Adesso, però, sarà necessario che dica, presto e con chiarezza, quel che farà nelle circostanze che si presenteranno oggi e domani davanti a lui e alla sua leadership: su Europa, Iran, Israele, problemi dello sviluppo e dell’ambiente, molto più ormai che sull’Iraq;  e non tanto, appunto, su quello che avrebbe fatto ieri…

Non c’è dubbio che il suo sia un proposito di rottura col passato della politica laburista: Ed Miliband, lo abbiamo visto, ha diroccato in Congresso i pilastri della destra del partito, quella che lo aveva governato – esso e il paese – dal 1997 (dall’ortodossia di politica estera alla flessibilità del mercato del lavoro). Perciò, dovrà ora affrontare la reazione dell’“establishment” del New Labour.

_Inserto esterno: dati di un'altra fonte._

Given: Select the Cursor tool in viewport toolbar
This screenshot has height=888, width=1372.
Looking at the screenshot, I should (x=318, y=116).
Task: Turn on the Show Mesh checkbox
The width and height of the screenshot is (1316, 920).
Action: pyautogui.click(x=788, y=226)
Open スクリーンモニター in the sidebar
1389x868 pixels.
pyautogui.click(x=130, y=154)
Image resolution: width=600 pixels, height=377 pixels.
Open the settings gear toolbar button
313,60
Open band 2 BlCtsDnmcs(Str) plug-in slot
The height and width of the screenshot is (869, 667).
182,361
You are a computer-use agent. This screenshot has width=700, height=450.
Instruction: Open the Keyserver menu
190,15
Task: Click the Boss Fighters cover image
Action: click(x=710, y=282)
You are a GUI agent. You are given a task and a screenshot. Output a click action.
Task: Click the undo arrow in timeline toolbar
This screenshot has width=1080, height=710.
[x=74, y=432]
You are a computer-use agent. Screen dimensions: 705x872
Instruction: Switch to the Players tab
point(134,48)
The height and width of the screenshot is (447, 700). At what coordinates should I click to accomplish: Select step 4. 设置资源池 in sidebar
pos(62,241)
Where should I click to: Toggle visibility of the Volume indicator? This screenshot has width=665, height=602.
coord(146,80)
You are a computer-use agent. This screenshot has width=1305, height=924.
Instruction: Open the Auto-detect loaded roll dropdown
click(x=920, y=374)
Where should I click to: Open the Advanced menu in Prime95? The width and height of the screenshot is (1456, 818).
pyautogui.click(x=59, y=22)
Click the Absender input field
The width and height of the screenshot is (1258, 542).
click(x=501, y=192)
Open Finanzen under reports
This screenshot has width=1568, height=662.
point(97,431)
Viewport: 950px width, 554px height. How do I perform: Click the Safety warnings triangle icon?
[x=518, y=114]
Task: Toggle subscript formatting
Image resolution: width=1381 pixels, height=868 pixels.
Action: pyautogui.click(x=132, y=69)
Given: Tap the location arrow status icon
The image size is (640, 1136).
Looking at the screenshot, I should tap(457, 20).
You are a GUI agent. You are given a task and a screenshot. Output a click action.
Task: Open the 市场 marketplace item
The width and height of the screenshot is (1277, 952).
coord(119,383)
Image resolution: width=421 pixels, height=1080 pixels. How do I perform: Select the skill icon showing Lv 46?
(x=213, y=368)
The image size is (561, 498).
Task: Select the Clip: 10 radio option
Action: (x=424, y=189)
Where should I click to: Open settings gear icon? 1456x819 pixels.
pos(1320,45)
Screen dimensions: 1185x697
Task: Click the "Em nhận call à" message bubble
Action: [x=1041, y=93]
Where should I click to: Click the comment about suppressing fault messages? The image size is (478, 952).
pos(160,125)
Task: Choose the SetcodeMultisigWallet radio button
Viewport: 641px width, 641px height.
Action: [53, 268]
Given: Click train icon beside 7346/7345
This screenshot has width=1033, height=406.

Anche se, forse, non del fratello – malgrado la curiosa invocazione di alcuni media al rispetto degli antichi diritti della primogenitura per cui avrebbe dovuto onorare il fratello maggiore senza mettersi in concorrenza con lui — che, pure, del New Labour del dopo Blair e Brown è parte maggiore; per ora David ha deciso di non entrare nel gabinetto ombra che Ed sta formando, secondo alcuni per non creargli e crearsi imbarazzi, secondo altri per condurre tra qualche tempo lui la battaglia fratricida: dopotutto è notoriamente ambizioso, poco incline al perdono e aveva apertamente puntato a quel posto.

Ed ha tenuto attentamente aperta la porta a una riconsiderazione da parte dei Liberal della loro posizione, visto lo scontento che monta dalla loro base per il costo in valori e in rispetto di sé che stanno pagando all’innaturale alleanza coi conservatori: con lui, vuole significare, non sarebbe stato impossibile trovare un accordo basato su valori comuni come lo è stato con Brown – tenendo a sottolineare quanto il Labour, anche se non certo il New Labour, consideri quanto loro sua naturale tradizione quella loro migliore, dei Lloyd George, Beveridge e Keynes.

Ma la battaglia cruciale sarà dentro il partito. Come capitò a Margaret Thatcher sull’altro versante nel 1975, quando divenne leader del partito conservatore, il gabinetto ombra vedrà in minoranza i suoi sostenitori convinti. Come fece lei, in direzione politica e ideologica opposta, solo la forzatura del messaggio di cambiamento, accompagnato dal realismo e dal dettaglio del cosa fare e a breve, potrà farli fuori: gradualmente.

Sarà importante vedere se cancelliere ombra diventerà ora quell’Ed Balls che, da candidato alla leadership, ha forzato sul partito, e in parte anche su Ed Miliband stesso, il tema del rifiuto duro ai tagli monstre della spesa pubblica promessi dal governo Cons-Lib; o se Ed Miliband punterà a una candidatura più blanda.

Il prossimo futuro dirà se il partito che ha ora affidato il suo futuro a lui, anche se con qualche stranguglione da parte di una maggioranza dei suoi massimi esponenti, taglierà corto davvero – in Parlamento, nel proprio messaggio e nelle scelte quotidiane, concrete (nomine, opzioni) delle sue circoscrizioni locali – col consenso neo-liberista asfissiante che ha dominato tutta la politica britannica a partire dagli anni ’90 e farà adesso quel che avrebbe dovuto fare con Brown almeno a partire dalla crisi finanziaria del 2008.

Abbandonerà, cioè, le esili ricette del correzionismo parziale cui Brown s’era affidato come primo ministro (per troppi anni lui stesso cancelliere e grimaldello del liberismo economico voluto da Blair per deliberata resa ideologica), decidendo di non cambiare agenda del tutto per recuperare l’elettorato scoraggiato ed in fuga ma limitandosi invece a un frenetico interventismo anti-crisi solo in parte efficace e non sufficiente, comunque, a vincere le elezioni.

Insomma, ci siamo. Di sicuro, questo esperimento del giovane Miliband sarà di interesse per tutti.